Exercise goal: Reproduce the rows starting at the line that contains "Task: Click the" and ending after the line that contains "Action: click(460, 34)", including both of those lines. Offset each coordinate in the answers by adding 139.

Records supplied:
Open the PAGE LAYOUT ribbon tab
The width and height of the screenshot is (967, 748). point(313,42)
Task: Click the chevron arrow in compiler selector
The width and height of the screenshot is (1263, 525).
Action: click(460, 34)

--

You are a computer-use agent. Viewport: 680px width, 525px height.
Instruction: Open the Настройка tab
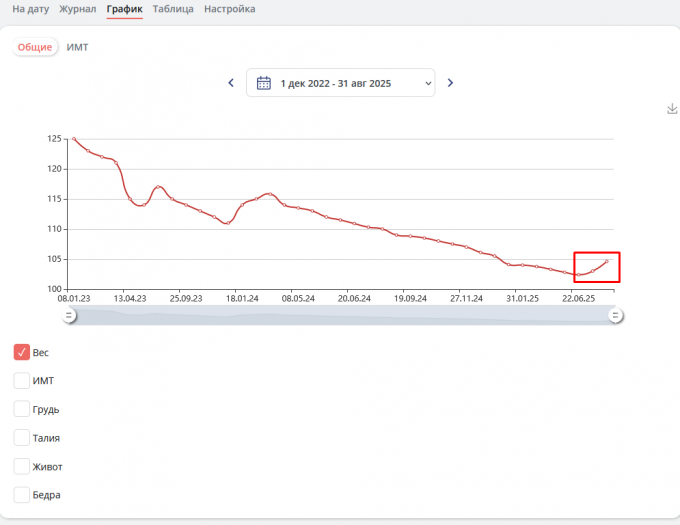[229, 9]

Solution to this exercise:
Task: Click the chevron arrow in compiler selector
The width and height of the screenshot is (1263, 525).
Action: click(599, 173)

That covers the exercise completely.